● **Your objective**:
What is needed is an exact copy of the data that follows.

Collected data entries

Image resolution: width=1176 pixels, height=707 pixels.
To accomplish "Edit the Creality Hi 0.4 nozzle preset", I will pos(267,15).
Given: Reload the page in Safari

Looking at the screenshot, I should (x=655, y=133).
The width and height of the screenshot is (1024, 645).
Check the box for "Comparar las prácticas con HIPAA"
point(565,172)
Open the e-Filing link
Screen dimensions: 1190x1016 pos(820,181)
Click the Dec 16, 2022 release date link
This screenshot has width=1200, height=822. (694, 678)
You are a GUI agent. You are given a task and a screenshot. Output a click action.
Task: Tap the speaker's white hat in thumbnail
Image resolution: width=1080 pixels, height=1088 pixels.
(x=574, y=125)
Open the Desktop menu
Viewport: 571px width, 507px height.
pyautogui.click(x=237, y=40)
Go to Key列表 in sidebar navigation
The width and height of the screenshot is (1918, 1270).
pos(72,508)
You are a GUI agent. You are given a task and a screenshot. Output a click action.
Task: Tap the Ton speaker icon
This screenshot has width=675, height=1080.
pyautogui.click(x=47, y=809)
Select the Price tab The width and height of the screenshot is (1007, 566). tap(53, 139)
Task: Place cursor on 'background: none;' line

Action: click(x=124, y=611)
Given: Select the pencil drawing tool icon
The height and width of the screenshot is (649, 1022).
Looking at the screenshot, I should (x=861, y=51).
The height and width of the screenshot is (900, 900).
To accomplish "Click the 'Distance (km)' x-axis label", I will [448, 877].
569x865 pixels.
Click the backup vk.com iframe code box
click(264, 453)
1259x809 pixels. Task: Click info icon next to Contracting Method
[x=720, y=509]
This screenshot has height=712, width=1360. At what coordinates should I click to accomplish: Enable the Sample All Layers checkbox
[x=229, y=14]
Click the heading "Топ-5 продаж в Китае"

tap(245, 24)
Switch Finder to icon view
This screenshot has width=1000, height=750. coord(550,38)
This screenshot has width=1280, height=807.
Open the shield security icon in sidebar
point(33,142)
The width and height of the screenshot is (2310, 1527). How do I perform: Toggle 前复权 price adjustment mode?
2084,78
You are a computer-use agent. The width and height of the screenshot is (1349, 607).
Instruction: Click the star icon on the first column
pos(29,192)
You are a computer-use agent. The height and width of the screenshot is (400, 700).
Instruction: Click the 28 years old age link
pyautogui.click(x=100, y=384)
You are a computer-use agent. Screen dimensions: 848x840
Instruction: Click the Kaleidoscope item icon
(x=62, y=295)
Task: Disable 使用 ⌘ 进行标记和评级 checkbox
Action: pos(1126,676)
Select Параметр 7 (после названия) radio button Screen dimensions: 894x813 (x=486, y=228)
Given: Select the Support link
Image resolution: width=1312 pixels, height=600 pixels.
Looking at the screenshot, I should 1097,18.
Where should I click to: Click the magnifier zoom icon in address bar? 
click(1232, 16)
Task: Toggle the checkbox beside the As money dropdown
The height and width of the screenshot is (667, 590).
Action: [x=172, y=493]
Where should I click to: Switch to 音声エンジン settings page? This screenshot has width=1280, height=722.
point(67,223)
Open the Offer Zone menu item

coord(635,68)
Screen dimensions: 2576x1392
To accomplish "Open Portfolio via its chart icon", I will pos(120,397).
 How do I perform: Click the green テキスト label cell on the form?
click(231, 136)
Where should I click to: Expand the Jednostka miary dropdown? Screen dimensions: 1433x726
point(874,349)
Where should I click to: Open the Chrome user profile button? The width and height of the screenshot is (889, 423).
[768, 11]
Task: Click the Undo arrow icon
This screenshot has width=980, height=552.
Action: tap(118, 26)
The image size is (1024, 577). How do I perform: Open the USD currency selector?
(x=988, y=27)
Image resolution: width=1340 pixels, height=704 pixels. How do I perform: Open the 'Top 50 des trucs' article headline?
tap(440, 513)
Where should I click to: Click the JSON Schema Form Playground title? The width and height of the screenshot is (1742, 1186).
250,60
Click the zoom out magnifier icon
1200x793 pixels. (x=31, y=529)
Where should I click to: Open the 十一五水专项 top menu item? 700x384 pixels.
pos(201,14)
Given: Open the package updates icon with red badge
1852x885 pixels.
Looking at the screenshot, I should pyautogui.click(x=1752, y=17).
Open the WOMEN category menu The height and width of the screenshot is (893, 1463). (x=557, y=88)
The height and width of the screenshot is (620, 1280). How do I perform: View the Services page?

● **Solution to the problem**:
Image resolution: width=1176 pixels, height=707 pixels.
To accomplish "Edit the Creality Hi 0.4 nozzle preset", I will pos(267,15).
Given: Reload the page in Safari

Looking at the screenshot, I should (x=655, y=133).
The width and height of the screenshot is (1024, 645).
Check the box for "Comparar las prácticas con HIPAA"
point(565,172)
Open the e-Filing link
Screen dimensions: 1190x1016 pos(820,181)
Click the Dec 16, 2022 release date link
This screenshot has width=1200, height=822. (694, 678)
You are a GUI agent. You are given a task and a screenshot. Output a click action.
Task: Tap the speaker's white hat in thumbnail
Image resolution: width=1080 pixels, height=1088 pixels.
(x=574, y=125)
Open the Desktop menu
Viewport: 571px width, 507px height.
pyautogui.click(x=237, y=40)
Go to Key列表 in sidebar navigation
The width and height of the screenshot is (1918, 1270).
pos(72,508)
You are a GUI agent. You are given a task and a screenshot. Output a click action.
Task: Tap the Ton speaker icon
This screenshot has width=675, height=1080.
pyautogui.click(x=47, y=809)
Select the Price tab The width and height of the screenshot is (1007, 566). tap(53, 139)
Task: Place cursor on 'background: none;' line

Action: click(x=124, y=611)
Given: Select the pencil drawing tool icon
The height and width of the screenshot is (649, 1022).
Looking at the screenshot, I should (x=861, y=51).
The height and width of the screenshot is (900, 900).
To accomplish "Click the 'Distance (km)' x-axis label", I will [448, 877].
569x865 pixels.
Click the backup vk.com iframe code box
click(264, 453)
1259x809 pixels. Task: Click info icon next to Contracting Method
[x=720, y=509]
This screenshot has height=712, width=1360. At what coordinates should I click to accomplish: Enable the Sample All Layers checkbox
[x=229, y=14]
Click the heading "Топ-5 продаж в Китае"

tap(245, 24)
Switch Finder to icon view
This screenshot has width=1000, height=750. coord(550,38)
This screenshot has width=1280, height=807.
Open the shield security icon in sidebar
point(33,142)
The width and height of the screenshot is (2310, 1527). How do I perform: Toggle 前复权 price adjustment mode?
2084,78
You are a computer-use agent. The width and height of the screenshot is (1349, 607).
Instruction: Click the star icon on the first column
pos(29,192)
You are a computer-use agent. The height and width of the screenshot is (400, 700).
Instruction: Click the 28 years old age link
pyautogui.click(x=100, y=384)
You are a computer-use agent. Screen dimensions: 848x840
Instruction: Click the Kaleidoscope item icon
(x=62, y=295)
Task: Disable 使用 ⌘ 进行标记和评级 checkbox
Action: pos(1126,676)
Select Параметр 7 (после названия) radio button Screen dimensions: 894x813 (x=486, y=228)
Given: Select the Support link
Image resolution: width=1312 pixels, height=600 pixels.
Looking at the screenshot, I should 1097,18.
Where should I click to: Click the magnifier zoom icon in address bar? 
click(1232, 16)
Task: Toggle the checkbox beside the As money dropdown
The height and width of the screenshot is (667, 590).
Action: [x=172, y=493]
Where should I click to: Switch to 音声エンジン settings page? This screenshot has width=1280, height=722.
point(67,223)
Open the Offer Zone menu item

coord(635,68)
Screen dimensions: 2576x1392
To accomplish "Open Portfolio via its chart icon", I will pos(120,397).
 How do I perform: Click the green テキスト label cell on the form?
click(231, 136)
Where should I click to: Expand the Jednostka miary dropdown? Screen dimensions: 1433x726
point(874,349)
Where should I click to: Open the Chrome user profile button? The width and height of the screenshot is (889, 423).
[768, 11]
Task: Click the Undo arrow icon
This screenshot has width=980, height=552.
Action: tap(118, 26)
The image size is (1024, 577). How do I perform: Open the USD currency selector?
(x=988, y=27)
Image resolution: width=1340 pixels, height=704 pixels. How do I perform: Open the 'Top 50 des trucs' article headline?
tap(440, 513)
Where should I click to: Click the JSON Schema Form Playground title? The width and height of the screenshot is (1742, 1186).
250,60
Click the zoom out magnifier icon
1200x793 pixels. (x=31, y=529)
Where should I click to: Open the 十一五水专项 top menu item? 700x384 pixels.
pos(201,14)
Given: Open the package updates icon with red badge
1852x885 pixels.
Looking at the screenshot, I should pyautogui.click(x=1752, y=17).
Open the WOMEN category menu The height and width of the screenshot is (893, 1463). (x=557, y=88)
The height and width of the screenshot is (620, 1280). How do I perform: View the Services page?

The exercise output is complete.